Start of Block
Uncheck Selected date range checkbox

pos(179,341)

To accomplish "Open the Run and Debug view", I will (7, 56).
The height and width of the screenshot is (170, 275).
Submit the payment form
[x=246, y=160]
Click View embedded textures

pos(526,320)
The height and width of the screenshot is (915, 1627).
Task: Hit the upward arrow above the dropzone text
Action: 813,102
End of Block
Start of Block
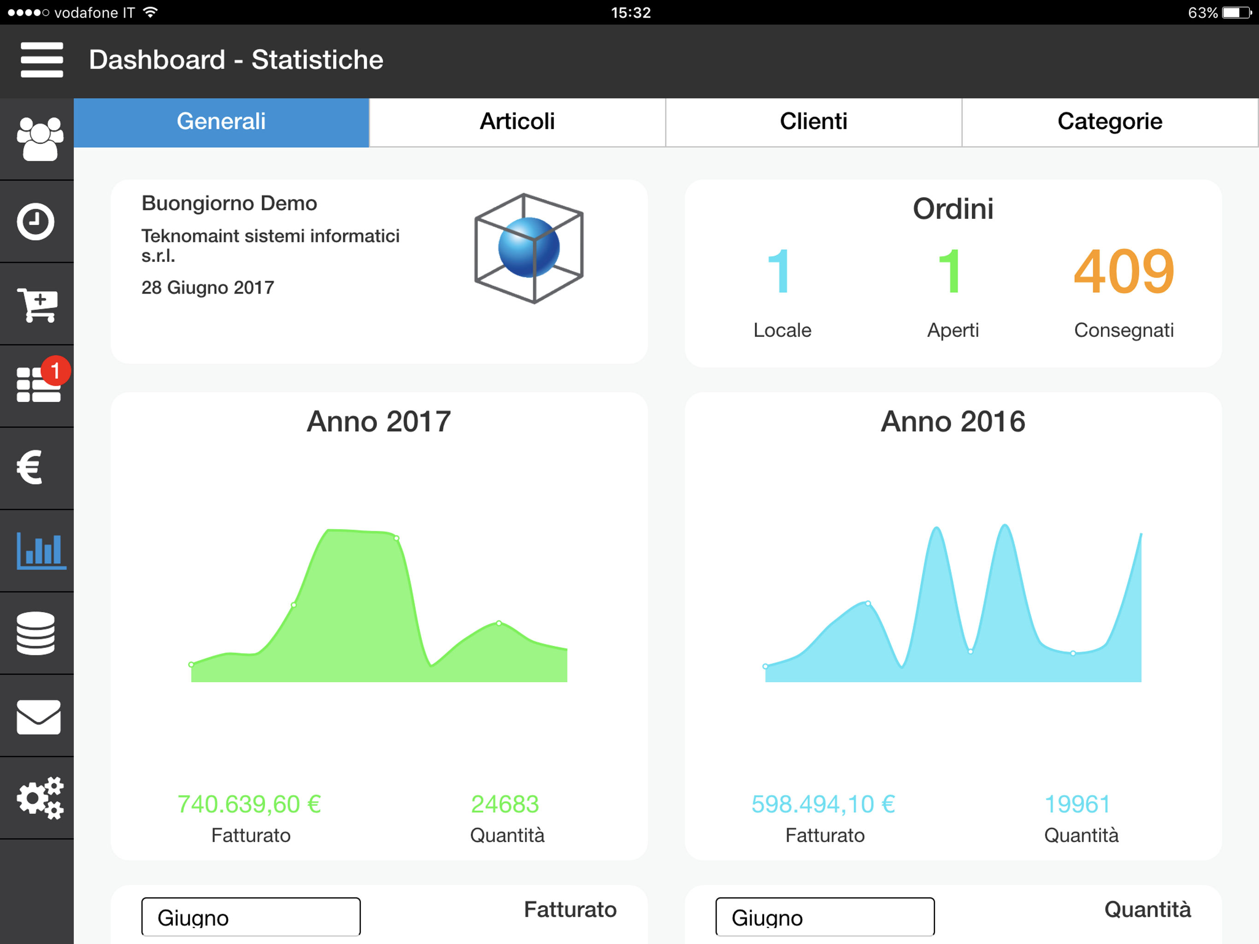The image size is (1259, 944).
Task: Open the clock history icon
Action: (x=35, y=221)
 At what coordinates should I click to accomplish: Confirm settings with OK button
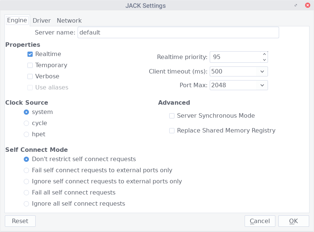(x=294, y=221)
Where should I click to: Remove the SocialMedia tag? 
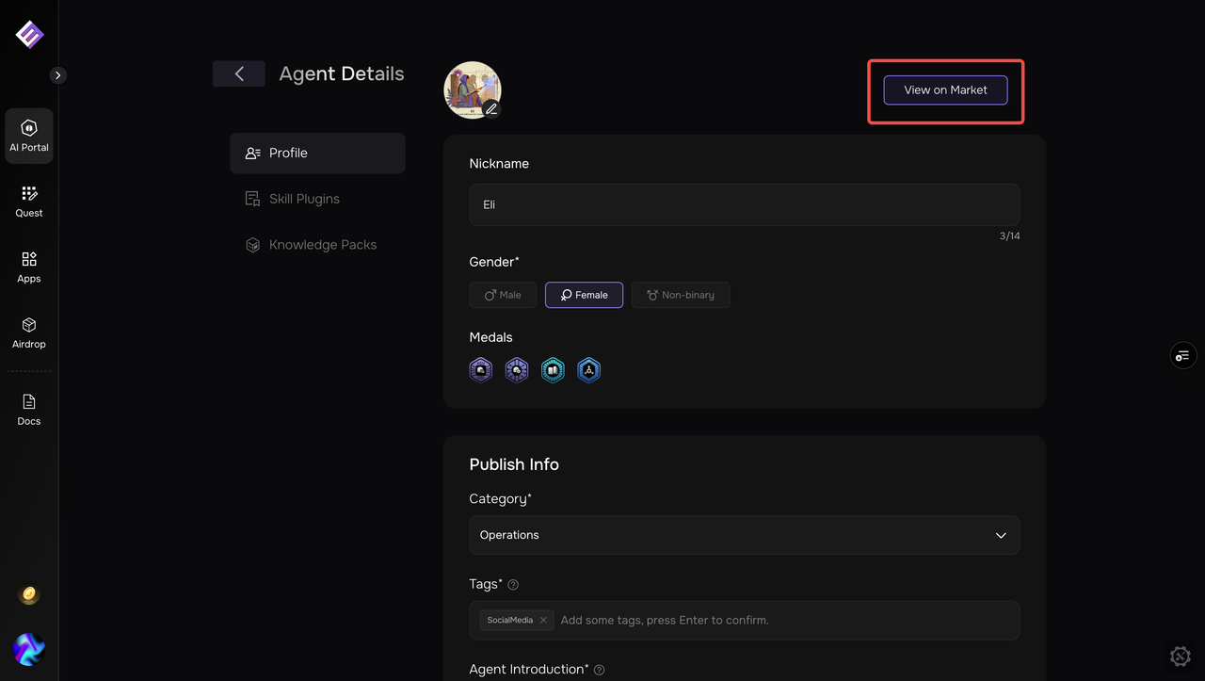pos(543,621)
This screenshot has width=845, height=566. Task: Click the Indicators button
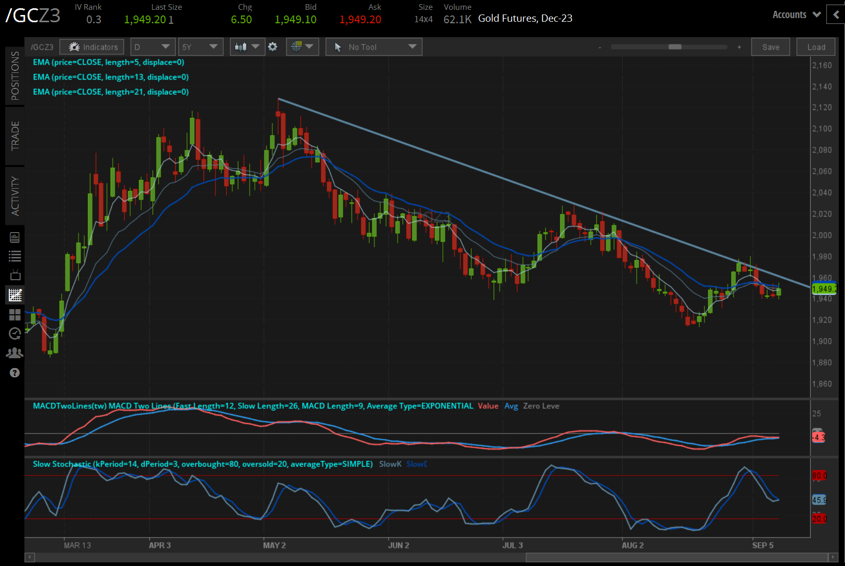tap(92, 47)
End of Block
Start of Block
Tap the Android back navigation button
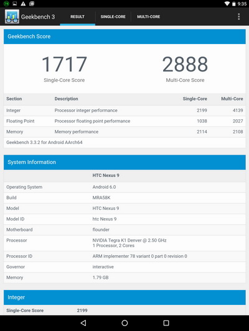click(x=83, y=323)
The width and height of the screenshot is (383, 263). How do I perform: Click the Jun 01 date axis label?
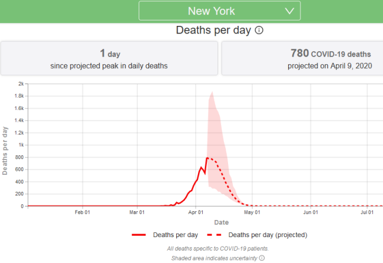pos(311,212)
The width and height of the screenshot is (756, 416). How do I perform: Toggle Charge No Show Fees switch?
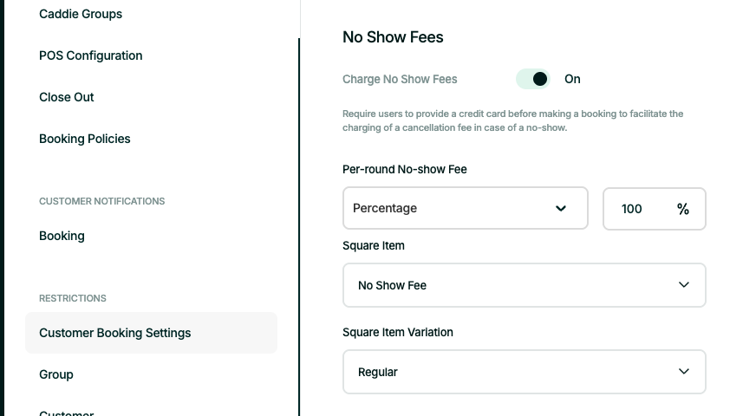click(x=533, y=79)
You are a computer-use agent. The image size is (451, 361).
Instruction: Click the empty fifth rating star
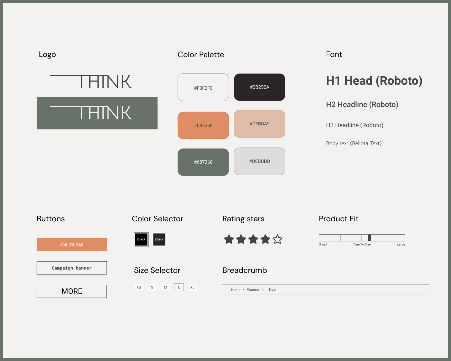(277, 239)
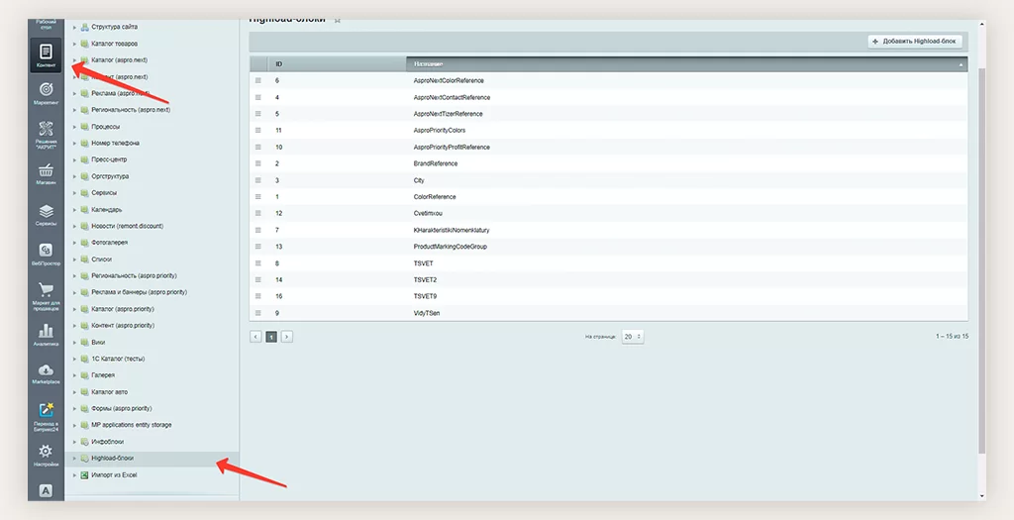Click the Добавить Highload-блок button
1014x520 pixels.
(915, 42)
End of Block
**Exercise brief**. The lines to copy exactly start with the line above that has "The width and height of the screenshot is (756, 416)." and go on through the line that has "You are a computer-use"; please include both, add nothing else, and omit the pictures.

**Written reply**.
The width and height of the screenshot is (756, 416). How do I perform: Toggle Charge No Show Fees switch?
click(x=533, y=79)
You are a computer-use agent. The image size is (451, 361).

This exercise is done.